NORTHUMBERLAND National Park is to lodge an objection over plans for a wind farm which it is claimed will harm views from two of the county’s top landscape sites.
NORTHUMBERLAND National Park is to lodge an objection over plans for a wind farm which it is claimed will harm views from two of the county's top landscape sites.
The bid for three turbines at Wingates Moor by British Telecommunications (BT) is close to the national park boundary.
The park authority’s development management committee considered that the 121m tall wind turbines would have a significant landscape impact on the character of the park.
Committee chairman Rachel Pearson said: “The authority strongly supports small-scale renewable energy initiatives and has only refused three planning applications for small- scale renewable energy projects since 2005.
“In the case of this proposal the committee decided to object to the application as it considered that the development would impact on the sense of openness and tranquillity of the national park for both residents and visitors and it is likely to alter their perception and enjoyment of this nationally recognised landscape.”
The final decision on the application will be made in March by Northumberland County Council.
It was felt that there would be a particularly negative impact on views from the Simonside Hills, Lordenshaws Iron Age hill fort overlooking Rothbury and the Coquet Valley which is also a prominent prehistoric rock art site, and Garleigh Moor.
“For frequent users of the footpath network in the Simonside Hills the views to the south east will be noticeable different as the vertical structures take shape,” the committee was told by planners.
Partial views of the wind turbine structures may also be possible from Hadrian’s Wall.
Sites with direct line of sight of the development within include Hedgehope Hill, Loundon Hill, Cochrane Pike, Simonside View Point, Lordenshaws/Garleigh Moor and Corsenside.
“The Simonside Hills are a key destination for national park visitors and are accessed by a network of rights of way and access land.
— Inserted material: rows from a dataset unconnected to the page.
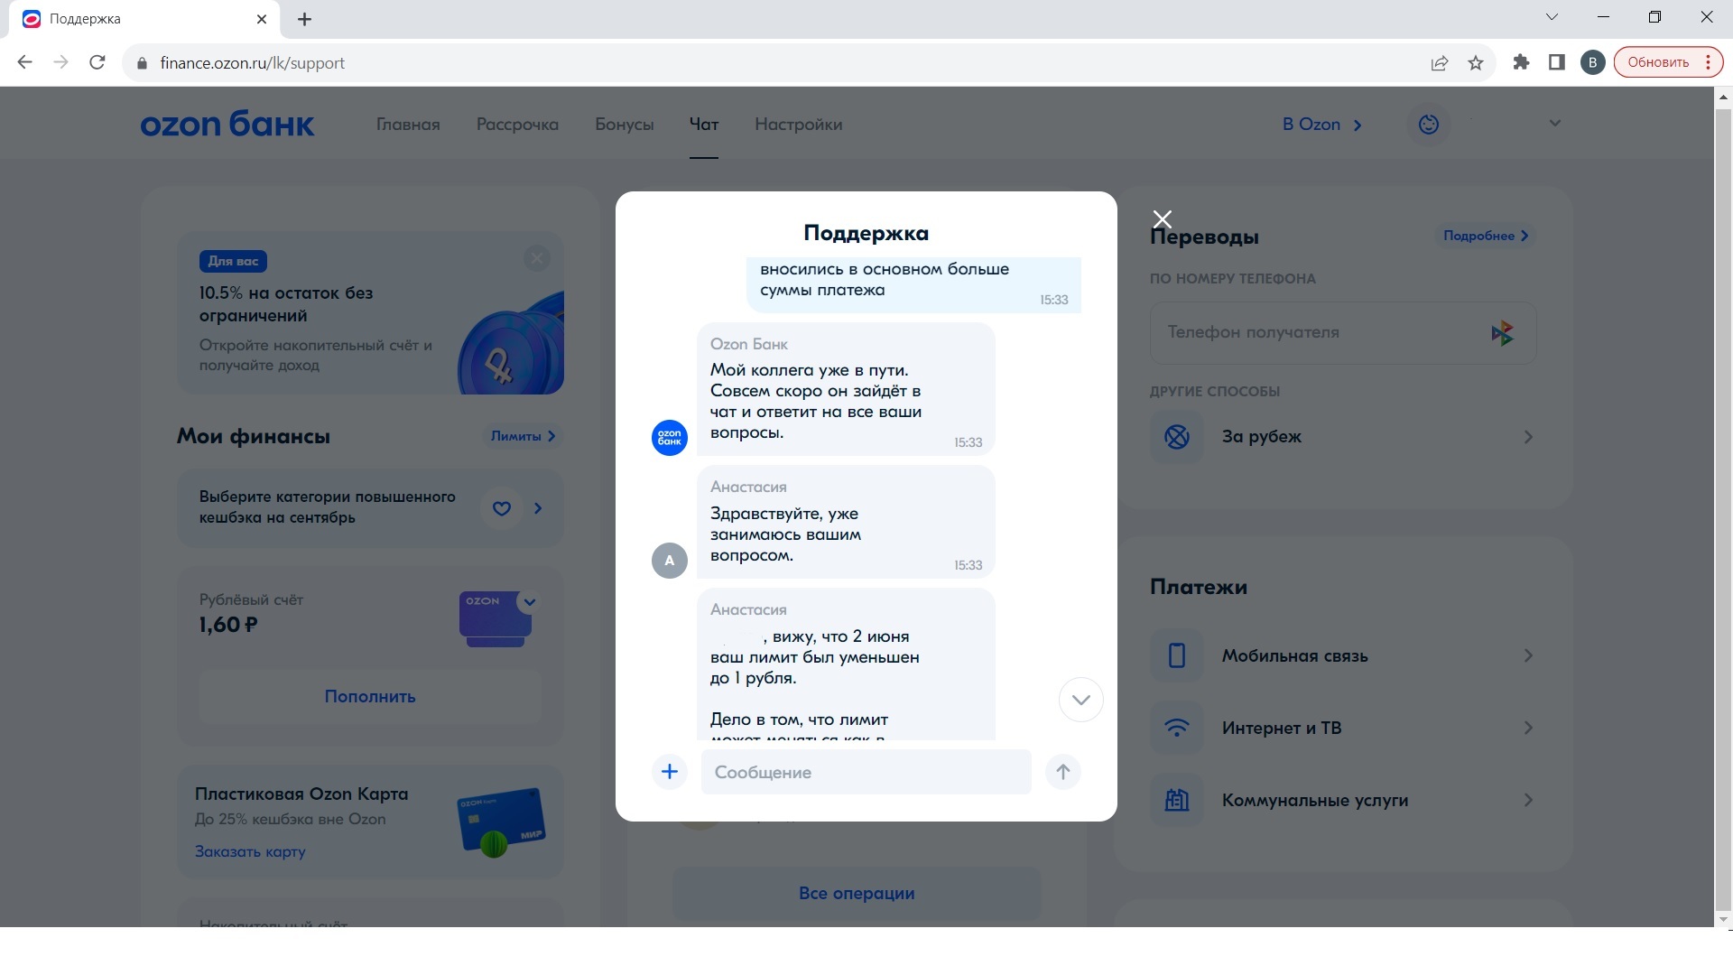Open the browser extensions puzzle icon
The image size is (1733, 975).
tap(1521, 63)
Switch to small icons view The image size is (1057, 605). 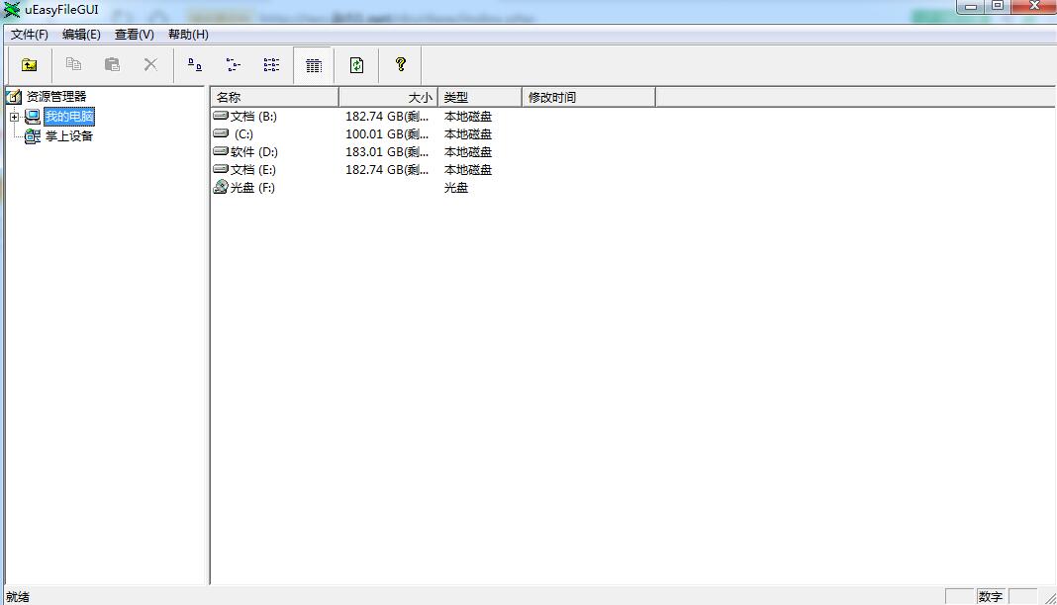click(x=234, y=64)
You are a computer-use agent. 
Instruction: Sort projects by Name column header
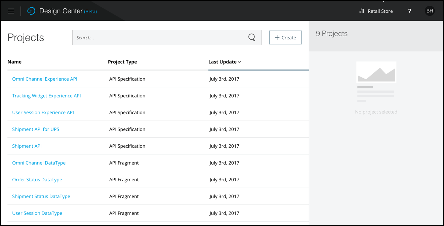pyautogui.click(x=14, y=62)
The principal access route is that from Lordenshaw car park, heading west along the ridge to the summit cairn,” say planners.
“The scale and proximity of the Wingates Moor development will dwarf anything that is currently visible from the Simonside Hills.
“The proposed development will impact on the sense of openness and tranquility of the national park for both residents and visitors alike and is likely to alter their perception of enjoyment of this nationally recognise landscape.”